**APPLY WHAT YOU READ**
1 - Answer these questions from the piece on the film It Follows:
(a) Who directed the film?
(b) Who served as cinematographer?
(c) What kind of pans does the cinematographer frequently use?
2 - Write out, word for word, the stretch of the It Follows piece from "The modern horror" through "massive, inescapable frame.".

The modern horror film is obsessed with the jump scare. The camera frames a character tightly, the music drops to silence, and something loud jumps out from just off-screen. It is cheap, biological manipulation. David Robert Mitchell’s It Follows rejects this entirely. It generates terror not by hiding the monster, but by showing you exactly where the monster is, in a massive, inescapable frame.

The Deep-Focus Threat

Mitchell and cinematographer Mike Gioulakis abandoned traditional, tight horror framing in favor of extreme wide-angle lenses and deep-focus photography. By holding these tableau-like shots for agonizingly long durations, they weaponize the audience’s own eyes. You are forced into a state of active paranoia. You stop looking at the actors in the foreground and start obsessively scanning the deep background, looking for anyone walking at a steady, inexorable pace.

This dread is compounded by the mechanical movement of the camera. Gioulakis frequently utilizes slow, 360-degree pans that rotate continuously through a space. The camera does not react to the actors; it moves with the relentless, indifferent logic of the monster itself.

Stored items from a collection

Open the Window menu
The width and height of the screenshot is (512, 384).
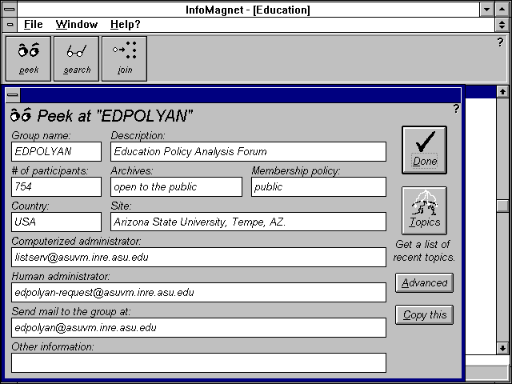click(x=77, y=25)
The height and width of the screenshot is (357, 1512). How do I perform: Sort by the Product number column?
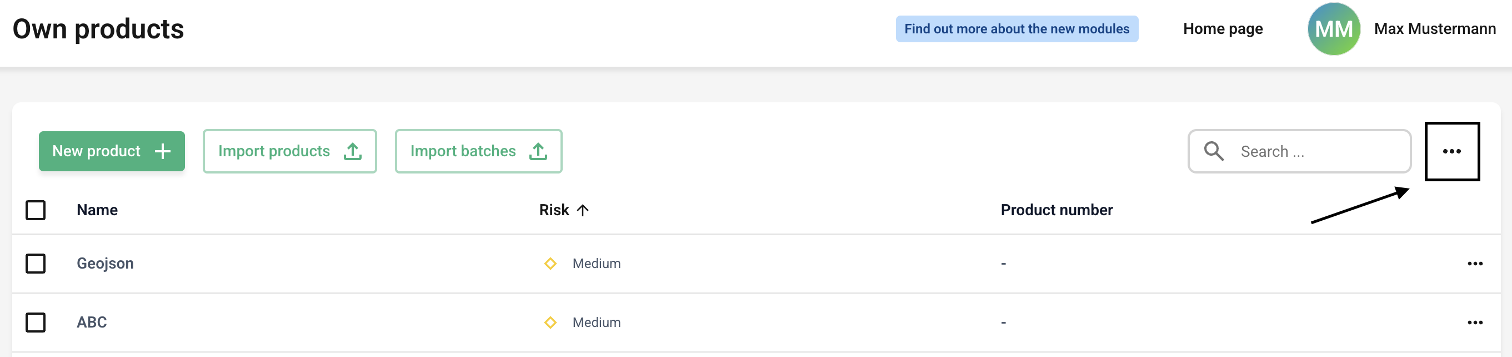tap(1056, 210)
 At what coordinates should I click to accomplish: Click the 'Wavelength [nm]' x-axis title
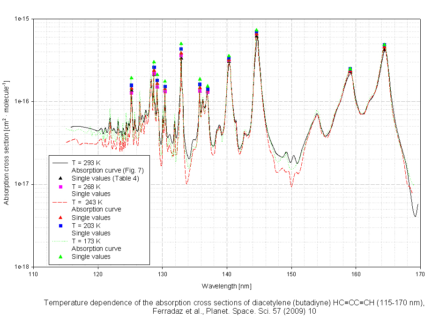click(x=226, y=286)
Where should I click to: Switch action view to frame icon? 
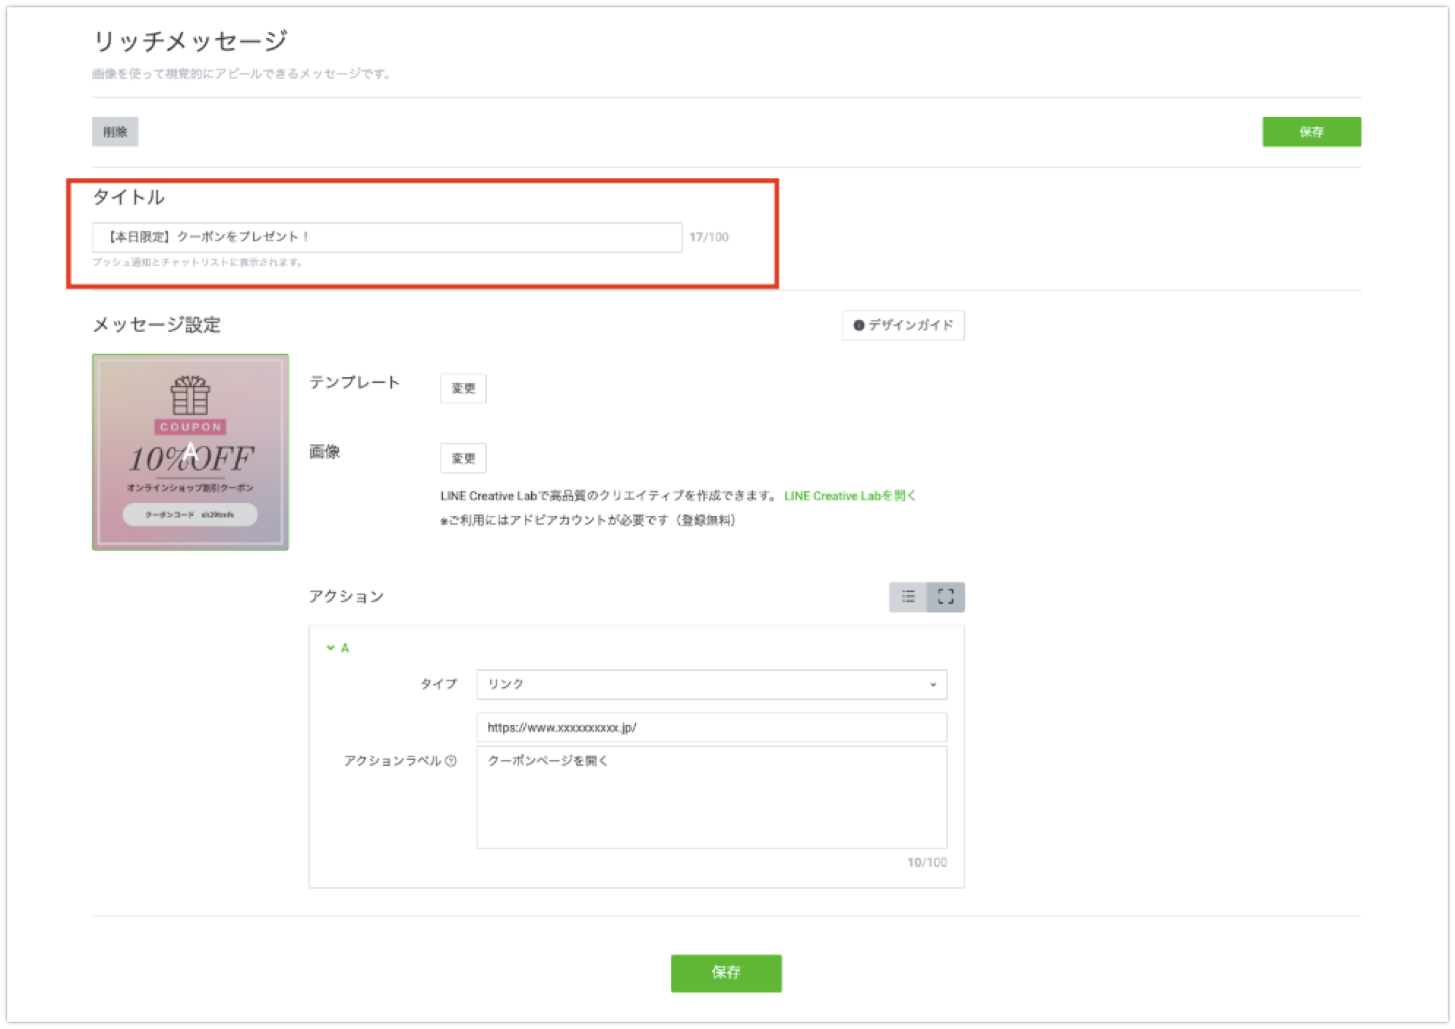[945, 597]
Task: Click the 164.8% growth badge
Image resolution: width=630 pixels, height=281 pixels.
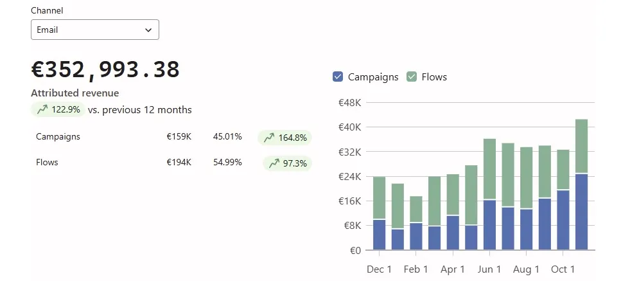Action: click(284, 138)
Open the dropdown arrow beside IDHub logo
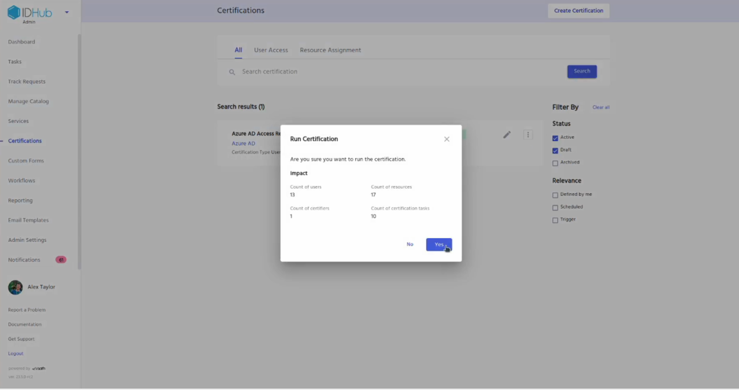 (x=67, y=12)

**PROBLEM SOLUTIONS**
1 -
(a) David Robert Mitchell
(b) Mike Gioulakis
(c) Slow, 360-degree pans that rotate continuously through a space

2 -
The modern horror film is obsessed with the jump scare. The camera frames a character tightly, the music drops to silence, and something loud jumps out from just off-screen. It is cheap, biological manipulation. David Robert Mitchell’s It Follows rejects this entirely. It generates terror not by hiding the monster, but by showing you exactly where the monster is, in a massive, inescapable frame.